People with a fixed mindset believe that their talents and intelligence are essentially set.
These people don’t significantly change as adults.
They are more interested in appearing smart and avoiding failure than in actually becoming smarter.
But those with a growth mindset understand that they can continue to develop their abilities and increase their mental capacities throughout life.
These folks aren’t afraid of failure.
In fact, they use it as a way to get to the next level of growth and achievement.
The greatest innovators the world has ever seen — people like Thomas Edison, Albert Einstein, Nikola Tesla, and Elon Musk — all embraced a growth mindset.

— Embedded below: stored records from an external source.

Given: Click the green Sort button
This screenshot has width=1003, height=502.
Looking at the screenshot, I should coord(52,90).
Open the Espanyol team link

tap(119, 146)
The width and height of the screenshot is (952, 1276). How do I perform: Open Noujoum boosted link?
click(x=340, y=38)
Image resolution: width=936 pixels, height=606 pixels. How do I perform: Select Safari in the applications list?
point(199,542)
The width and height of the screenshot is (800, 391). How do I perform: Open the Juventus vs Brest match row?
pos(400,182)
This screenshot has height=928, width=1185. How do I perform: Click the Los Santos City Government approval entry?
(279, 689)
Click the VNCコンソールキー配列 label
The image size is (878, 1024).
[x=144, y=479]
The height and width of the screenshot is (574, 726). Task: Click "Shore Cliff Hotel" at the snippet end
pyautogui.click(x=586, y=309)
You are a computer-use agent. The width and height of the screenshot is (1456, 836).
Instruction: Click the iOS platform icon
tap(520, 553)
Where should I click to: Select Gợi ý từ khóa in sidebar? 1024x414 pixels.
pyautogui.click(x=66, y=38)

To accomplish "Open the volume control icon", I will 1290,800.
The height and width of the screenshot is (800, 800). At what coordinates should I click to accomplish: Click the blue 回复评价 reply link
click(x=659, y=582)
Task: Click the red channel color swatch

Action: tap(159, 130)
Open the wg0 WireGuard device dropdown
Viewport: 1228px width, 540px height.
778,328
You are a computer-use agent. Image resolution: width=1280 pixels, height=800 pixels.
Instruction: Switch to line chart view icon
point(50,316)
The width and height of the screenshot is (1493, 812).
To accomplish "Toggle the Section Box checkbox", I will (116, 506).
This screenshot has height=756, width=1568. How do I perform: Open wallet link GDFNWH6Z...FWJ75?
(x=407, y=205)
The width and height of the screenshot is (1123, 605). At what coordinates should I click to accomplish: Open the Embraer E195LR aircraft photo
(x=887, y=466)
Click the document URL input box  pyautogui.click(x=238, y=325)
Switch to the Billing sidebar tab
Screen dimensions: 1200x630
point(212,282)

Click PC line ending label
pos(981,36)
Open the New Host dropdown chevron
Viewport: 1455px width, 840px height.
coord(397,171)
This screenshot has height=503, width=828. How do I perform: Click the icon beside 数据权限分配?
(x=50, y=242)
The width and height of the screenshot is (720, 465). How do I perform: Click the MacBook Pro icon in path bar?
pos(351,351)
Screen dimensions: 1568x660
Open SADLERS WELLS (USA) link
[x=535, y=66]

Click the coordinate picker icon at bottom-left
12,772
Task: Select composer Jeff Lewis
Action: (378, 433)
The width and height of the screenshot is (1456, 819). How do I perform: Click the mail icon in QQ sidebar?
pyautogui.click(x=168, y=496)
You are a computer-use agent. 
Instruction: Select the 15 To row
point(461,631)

If you recognize that you fall into the fixed mindset camp, understand that you don’t have to stay there.
Like Dweck’s students, simply knowing the truth about neuroplasticity can help you develop a growth mindset.
You can learn more about how to foster a growth mindset in Dweck’s perennial bestselling book, Mindset: The New Psychology of Success.
The Future Role of Brain Plasticity in Treating Disease
Last, neuroplasticity plays a significant role in a wide spectrum of brain diseases.
Alzheimer’s, Parkinson’s, and Huntington’s diseases result from the degeneration of neurons in specific regions of the brain.
So far, medical treatments of these brain diseases have met with limited success.
Researchers envisage that new treatment strategies based on the mechanisms of neuroplasticity could eventually provide solutions.
It’s thought that enhancing the processes underlying brain plasticity at the first signs of brain dysfunction may be the best way to treat or delay the onset of degenerative brain disease.
Other clinical applications for harnessing neuroplasticity are under investigation.
So far it’s been noted that after stroke and traumatic brain injury, brain plasticity can kick in to start repairing brain damage as quickly as a few hours after the event, especially if rehabilitation begins as soon as possible.
Ultimately, a better understanding of the forces behind brain plasticity may provide clues for successfully treating stroke, spinal cord injury, traumatic brain injury, anxiety disorders, depression, schizophrenia, and dementia.
Brain Plasticity: Take the Next Step
Neuroplasticity is your brain’s ability to change and improve throughout a lifetime.
You can put your brain’s plasticity to work for you to become happier, smarter, and more productive.
You can use it to rewire your brain to create the lifestyle you want and quit the habits that sabotage your success.
Ways to encourage brain plasticity include giving your brain the mental stimulation, physical exercise, and nutrition it needs to promote the growth of new brain cells and the formation of new neural connections.